Aim of the exercise: Look through the material below for "showing". Copy every line that contains it.

==== Supplied data ====

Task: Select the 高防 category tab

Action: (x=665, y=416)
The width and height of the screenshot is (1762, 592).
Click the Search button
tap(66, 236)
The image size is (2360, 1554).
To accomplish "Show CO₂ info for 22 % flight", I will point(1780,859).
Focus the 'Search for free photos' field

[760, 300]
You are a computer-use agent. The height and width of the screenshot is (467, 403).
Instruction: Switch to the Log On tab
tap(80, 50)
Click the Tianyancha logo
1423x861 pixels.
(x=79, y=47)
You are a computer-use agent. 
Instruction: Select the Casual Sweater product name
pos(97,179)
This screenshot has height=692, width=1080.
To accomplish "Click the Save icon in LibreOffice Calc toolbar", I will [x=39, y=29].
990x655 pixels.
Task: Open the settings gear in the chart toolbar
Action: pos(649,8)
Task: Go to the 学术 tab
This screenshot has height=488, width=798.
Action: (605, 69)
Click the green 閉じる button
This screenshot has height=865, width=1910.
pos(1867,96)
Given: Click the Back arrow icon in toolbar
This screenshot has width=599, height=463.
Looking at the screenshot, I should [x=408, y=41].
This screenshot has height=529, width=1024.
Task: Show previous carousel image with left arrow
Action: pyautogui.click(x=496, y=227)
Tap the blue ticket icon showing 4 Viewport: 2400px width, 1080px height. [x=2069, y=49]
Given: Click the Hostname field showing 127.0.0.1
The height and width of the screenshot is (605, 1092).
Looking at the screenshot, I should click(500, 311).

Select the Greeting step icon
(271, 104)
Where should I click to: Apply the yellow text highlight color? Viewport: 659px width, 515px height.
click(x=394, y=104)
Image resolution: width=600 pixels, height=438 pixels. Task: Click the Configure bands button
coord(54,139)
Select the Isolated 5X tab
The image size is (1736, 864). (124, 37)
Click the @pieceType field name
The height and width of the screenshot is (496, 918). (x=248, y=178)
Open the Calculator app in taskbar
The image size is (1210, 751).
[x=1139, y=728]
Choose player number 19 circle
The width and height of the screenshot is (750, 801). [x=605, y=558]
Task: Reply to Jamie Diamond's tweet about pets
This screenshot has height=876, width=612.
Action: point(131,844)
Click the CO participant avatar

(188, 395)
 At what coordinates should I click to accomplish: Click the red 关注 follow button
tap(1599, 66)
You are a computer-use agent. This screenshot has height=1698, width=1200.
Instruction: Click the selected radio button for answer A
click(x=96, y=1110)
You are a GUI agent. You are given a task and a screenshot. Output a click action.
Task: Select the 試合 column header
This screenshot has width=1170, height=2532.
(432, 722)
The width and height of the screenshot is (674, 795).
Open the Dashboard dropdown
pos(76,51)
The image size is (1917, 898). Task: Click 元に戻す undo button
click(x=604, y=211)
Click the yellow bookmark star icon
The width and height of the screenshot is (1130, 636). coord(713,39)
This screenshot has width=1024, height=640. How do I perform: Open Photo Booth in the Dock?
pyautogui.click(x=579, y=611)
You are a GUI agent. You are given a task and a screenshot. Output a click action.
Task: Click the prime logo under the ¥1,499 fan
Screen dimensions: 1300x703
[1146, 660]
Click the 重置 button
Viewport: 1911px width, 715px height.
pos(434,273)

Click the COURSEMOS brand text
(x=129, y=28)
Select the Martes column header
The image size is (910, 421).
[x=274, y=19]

====

Exercise solution:
Tap the blue ticket icon showing 4 Viewport: 2400px width, 1080px height. [x=2069, y=49]
Given: Click the Hostname field showing 127.0.0.1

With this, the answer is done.